*** Dataset records Section Begins ***

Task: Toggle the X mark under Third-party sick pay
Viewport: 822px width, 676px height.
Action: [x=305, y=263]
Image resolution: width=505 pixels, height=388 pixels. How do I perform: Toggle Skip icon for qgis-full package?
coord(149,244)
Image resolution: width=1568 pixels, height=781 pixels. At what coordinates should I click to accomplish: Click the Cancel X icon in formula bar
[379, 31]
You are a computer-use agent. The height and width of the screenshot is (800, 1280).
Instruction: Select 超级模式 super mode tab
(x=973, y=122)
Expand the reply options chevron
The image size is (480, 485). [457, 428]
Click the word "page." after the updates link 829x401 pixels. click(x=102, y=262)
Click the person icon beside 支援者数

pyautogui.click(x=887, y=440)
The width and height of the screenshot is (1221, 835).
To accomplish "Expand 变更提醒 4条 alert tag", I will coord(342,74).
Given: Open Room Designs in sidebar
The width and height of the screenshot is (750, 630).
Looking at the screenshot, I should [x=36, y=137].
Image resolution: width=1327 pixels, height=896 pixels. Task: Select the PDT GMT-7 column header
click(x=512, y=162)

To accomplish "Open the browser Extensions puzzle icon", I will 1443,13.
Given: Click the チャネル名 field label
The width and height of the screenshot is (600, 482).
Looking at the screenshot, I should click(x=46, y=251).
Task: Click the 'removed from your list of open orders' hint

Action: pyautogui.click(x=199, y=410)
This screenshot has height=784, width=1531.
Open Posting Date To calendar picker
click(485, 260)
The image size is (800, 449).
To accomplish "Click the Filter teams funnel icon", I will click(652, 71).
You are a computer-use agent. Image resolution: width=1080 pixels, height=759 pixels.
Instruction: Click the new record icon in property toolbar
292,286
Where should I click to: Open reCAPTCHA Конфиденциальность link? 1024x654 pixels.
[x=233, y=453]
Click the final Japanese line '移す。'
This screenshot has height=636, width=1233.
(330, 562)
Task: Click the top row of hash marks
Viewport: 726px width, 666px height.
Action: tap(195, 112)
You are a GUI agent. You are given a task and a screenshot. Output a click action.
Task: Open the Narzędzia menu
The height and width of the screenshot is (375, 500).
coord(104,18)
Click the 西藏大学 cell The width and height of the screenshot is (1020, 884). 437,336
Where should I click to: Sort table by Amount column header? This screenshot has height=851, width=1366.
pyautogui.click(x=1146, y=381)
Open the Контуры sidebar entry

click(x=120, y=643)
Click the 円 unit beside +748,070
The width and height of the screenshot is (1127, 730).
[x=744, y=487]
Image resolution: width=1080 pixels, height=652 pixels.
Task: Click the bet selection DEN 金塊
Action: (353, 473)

*** Dataset records Section Ends ***

**About this task**:
Look above for the line containing "Click the word". Return it and each line after it exactly, through the last line, and nothing more.

**Answer for this exercise**:
Click the word "page." after the updates link 829x401 pixels. click(x=102, y=262)
Click the person icon beside 支援者数

pyautogui.click(x=887, y=440)
The width and height of the screenshot is (1221, 835).
To accomplish "Expand 变更提醒 4条 alert tag", I will coord(342,74).
Given: Open Room Designs in sidebar
The width and height of the screenshot is (750, 630).
Looking at the screenshot, I should [x=36, y=137].
Image resolution: width=1327 pixels, height=896 pixels. Task: Select the PDT GMT-7 column header
click(x=512, y=162)

To accomplish "Open the browser Extensions puzzle icon", I will 1443,13.
Given: Click the チャネル名 field label
The width and height of the screenshot is (600, 482).
Looking at the screenshot, I should click(x=46, y=251).
Task: Click the 'removed from your list of open orders' hint

Action: pyautogui.click(x=199, y=410)
This screenshot has height=784, width=1531.
Open Posting Date To calendar picker
click(485, 260)
The image size is (800, 449).
To accomplish "Click the Filter teams funnel icon", I will click(652, 71).
You are a computer-use agent. Image resolution: width=1080 pixels, height=759 pixels.
Instruction: Click the new record icon in property toolbar
292,286
Where should I click to: Open reCAPTCHA Конфиденциальность link? 1024x654 pixels.
[x=233, y=453]
Click the final Japanese line '移す。'
This screenshot has height=636, width=1233.
(330, 562)
Task: Click the top row of hash marks
Viewport: 726px width, 666px height.
Action: tap(195, 112)
You are a GUI agent. You are given a task and a screenshot. Output a click action.
Task: Open the Narzędzia menu
The height and width of the screenshot is (375, 500).
coord(104,18)
Click the 西藏大学 cell The width and height of the screenshot is (1020, 884). 437,336
Where should I click to: Sort table by Amount column header? This screenshot has height=851, width=1366.
pyautogui.click(x=1146, y=381)
Open the Контуры sidebar entry

click(x=120, y=643)
Click the 円 unit beside +748,070
The width and height of the screenshot is (1127, 730).
[x=744, y=487]
Image resolution: width=1080 pixels, height=652 pixels.
Task: Click the bet selection DEN 金塊
Action: (353, 473)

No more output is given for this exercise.